▶ _What you should do_
Your task is to repeat exactly the lines from the one with "How do I perform: Hide the 背景 副本 layer?" through the end of the records, both included; please leave the pictures out.

Pixel coordinate grounding data:

● ● ● ●

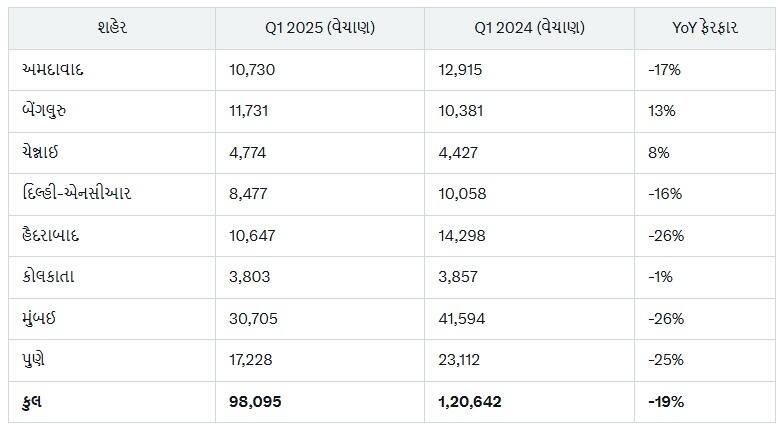This screenshot has height=426, width=783.
Task: Select the Q1 2025 (વેચાણ) column header
Action: [320, 28]
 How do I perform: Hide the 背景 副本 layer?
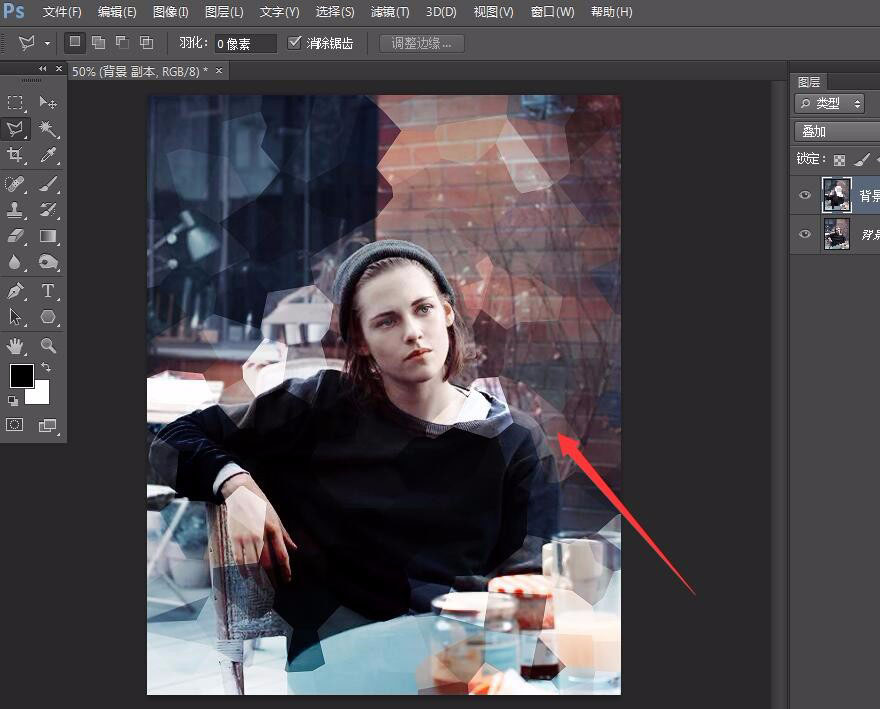pyautogui.click(x=805, y=195)
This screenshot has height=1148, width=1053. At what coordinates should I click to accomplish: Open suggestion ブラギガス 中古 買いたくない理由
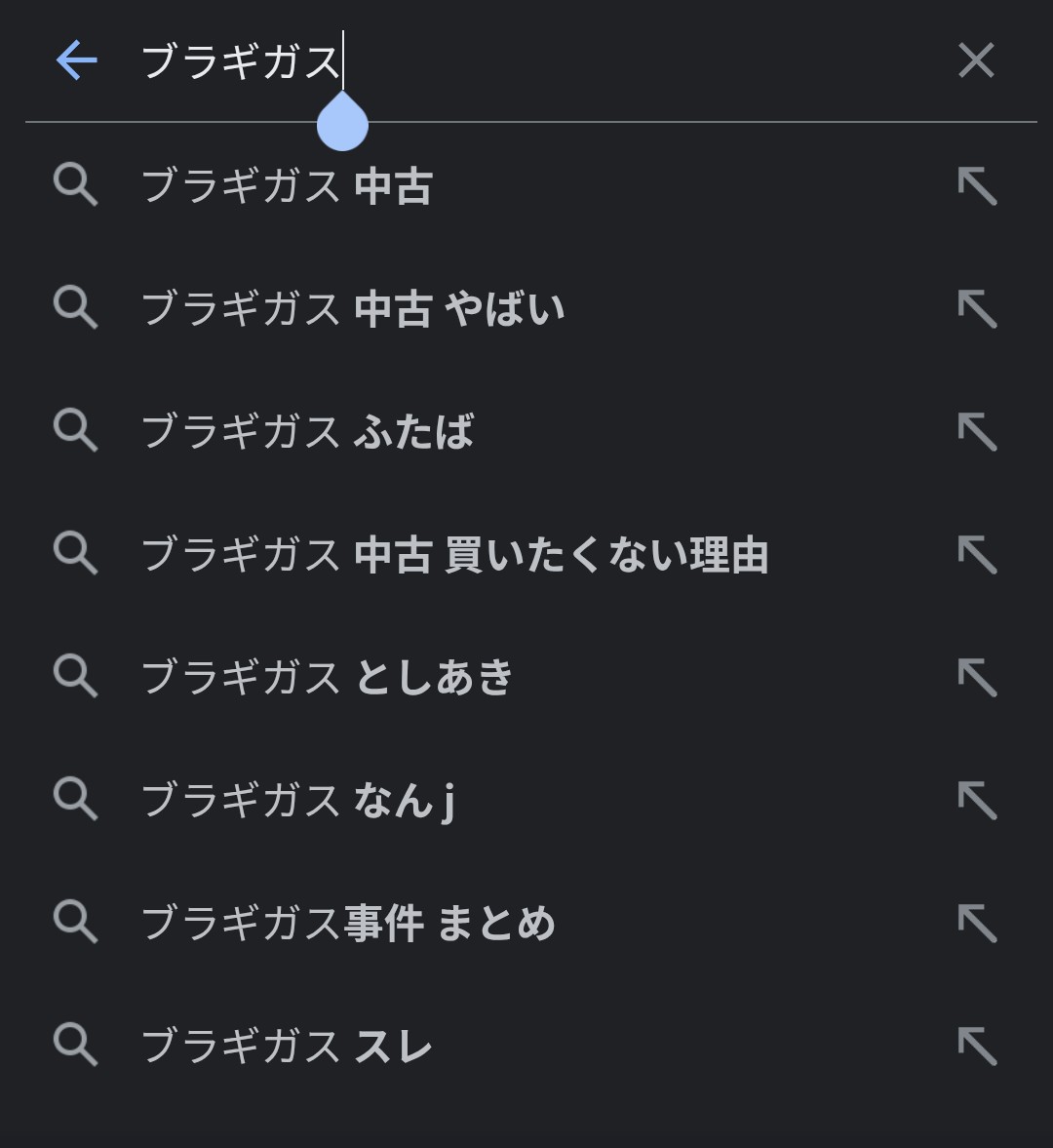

● ● ● ●

▶ _Output below_
 How do I perform: Hide the 背景 副本 layer?
pyautogui.click(x=805, y=195)
This screenshot has height=1148, width=1053. At what coordinates should I click to accomplish: Open suggestion ブラギガス 中古 買いたくない理由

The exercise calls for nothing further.